214/68 Friday, June 13, 2025

Google and Mozilla have released critical security updates for their Chrome and Firefox browsers, addressing four high-severity memory-related vulnerabilities that could lead to remote code execution (RCE), data leaks, or remote system takeover. The fixes are included in Chrome version 137 and Firefox version 139, both rolled out on Tuesday, targeting key components within each browser.
In Chrome, the updates resolve a use-after-free vulnerability in Media (CVE-2025-5958) and a type confusion issue in the V8 JavaScript engine (CVE-2025-5959). These flaws could potentially be chained with higher-privileged vulnerabilities to bypass the browser sandbox. Google awarded $8,000 to a researcher from Ant Group Light-Year Security Lab for reporting CVE-2025-5958. The reward for CVE-2025-5959 has not yet been disclosed, though past vulnerabilities of this nature have earned up to $55,000.

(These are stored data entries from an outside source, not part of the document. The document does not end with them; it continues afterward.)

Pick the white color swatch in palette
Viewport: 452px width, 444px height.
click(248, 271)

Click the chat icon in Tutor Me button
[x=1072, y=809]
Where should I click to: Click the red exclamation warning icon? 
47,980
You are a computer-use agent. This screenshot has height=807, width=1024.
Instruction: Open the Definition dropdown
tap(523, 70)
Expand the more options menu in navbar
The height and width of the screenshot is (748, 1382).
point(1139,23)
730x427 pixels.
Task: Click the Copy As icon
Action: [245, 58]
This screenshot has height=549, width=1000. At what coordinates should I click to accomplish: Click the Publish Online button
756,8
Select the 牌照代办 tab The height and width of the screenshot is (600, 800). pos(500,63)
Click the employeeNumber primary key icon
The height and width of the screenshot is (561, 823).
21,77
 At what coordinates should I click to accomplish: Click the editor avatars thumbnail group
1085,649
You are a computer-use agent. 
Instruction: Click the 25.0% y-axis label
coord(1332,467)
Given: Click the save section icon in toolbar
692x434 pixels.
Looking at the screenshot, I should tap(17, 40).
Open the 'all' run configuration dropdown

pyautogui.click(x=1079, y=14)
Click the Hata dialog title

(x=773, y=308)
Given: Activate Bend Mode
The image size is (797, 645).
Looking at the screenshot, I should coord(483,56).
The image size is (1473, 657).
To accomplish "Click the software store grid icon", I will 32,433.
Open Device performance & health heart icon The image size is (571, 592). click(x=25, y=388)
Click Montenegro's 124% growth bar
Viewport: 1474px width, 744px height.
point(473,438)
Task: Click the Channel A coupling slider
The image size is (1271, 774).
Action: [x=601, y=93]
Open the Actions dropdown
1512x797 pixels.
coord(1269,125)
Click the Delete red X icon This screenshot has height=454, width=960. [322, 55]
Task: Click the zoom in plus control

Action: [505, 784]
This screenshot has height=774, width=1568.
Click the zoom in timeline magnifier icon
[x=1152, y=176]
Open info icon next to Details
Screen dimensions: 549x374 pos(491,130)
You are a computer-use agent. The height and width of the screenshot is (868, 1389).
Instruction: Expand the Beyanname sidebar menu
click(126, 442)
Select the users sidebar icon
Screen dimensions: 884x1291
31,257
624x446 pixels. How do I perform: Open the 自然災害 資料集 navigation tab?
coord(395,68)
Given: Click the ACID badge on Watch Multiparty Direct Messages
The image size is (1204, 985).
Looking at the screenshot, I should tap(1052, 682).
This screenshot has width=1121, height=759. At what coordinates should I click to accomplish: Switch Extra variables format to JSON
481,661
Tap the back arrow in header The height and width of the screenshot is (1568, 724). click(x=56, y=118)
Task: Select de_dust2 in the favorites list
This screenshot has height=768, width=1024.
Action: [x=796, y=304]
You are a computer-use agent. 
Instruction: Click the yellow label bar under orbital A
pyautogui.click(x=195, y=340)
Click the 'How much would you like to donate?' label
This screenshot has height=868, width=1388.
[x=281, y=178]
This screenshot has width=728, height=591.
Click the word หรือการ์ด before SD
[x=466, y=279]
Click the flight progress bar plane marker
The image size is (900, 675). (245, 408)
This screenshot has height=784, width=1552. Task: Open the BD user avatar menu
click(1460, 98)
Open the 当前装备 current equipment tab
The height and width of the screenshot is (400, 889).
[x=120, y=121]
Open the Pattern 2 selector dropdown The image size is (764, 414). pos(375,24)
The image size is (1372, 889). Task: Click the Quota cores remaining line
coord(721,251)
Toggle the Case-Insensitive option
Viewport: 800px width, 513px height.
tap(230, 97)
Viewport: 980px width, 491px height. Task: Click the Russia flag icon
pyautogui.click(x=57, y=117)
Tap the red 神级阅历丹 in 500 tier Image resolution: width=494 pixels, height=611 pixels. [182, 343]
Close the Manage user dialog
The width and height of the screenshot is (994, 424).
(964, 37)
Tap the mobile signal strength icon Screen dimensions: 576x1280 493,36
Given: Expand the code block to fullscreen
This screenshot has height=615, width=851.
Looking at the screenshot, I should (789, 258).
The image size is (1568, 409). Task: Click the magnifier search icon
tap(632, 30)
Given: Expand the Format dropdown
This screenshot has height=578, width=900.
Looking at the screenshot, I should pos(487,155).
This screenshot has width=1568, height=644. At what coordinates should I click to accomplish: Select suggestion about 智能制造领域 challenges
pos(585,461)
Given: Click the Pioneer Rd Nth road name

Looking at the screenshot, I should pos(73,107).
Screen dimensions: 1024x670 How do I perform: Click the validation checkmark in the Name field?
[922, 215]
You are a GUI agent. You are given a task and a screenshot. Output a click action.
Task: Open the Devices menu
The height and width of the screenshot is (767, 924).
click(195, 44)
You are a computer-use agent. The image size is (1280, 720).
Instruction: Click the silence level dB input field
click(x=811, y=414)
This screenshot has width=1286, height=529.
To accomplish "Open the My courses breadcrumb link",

Mozilla Firefox 139.0.4 addresses a memory corruption flaw in canvas surfaces (CVE-2025-49709) and an integer overflow in the JavaScript engine’s OrderedHashTable (CVE-2025-49710). Additionally, Mozilla patched Thunderbird to fix CVE-2025-5986, which allowed specially crafted HTML emails to trick users into downloading .pdf files without their knowledge—even with auto-save disabled. This could result in data exfiltration on Windows or disk exhaustion on Linux. As of now, there are no reports of active exploitation for these vulnerabilities in the wild.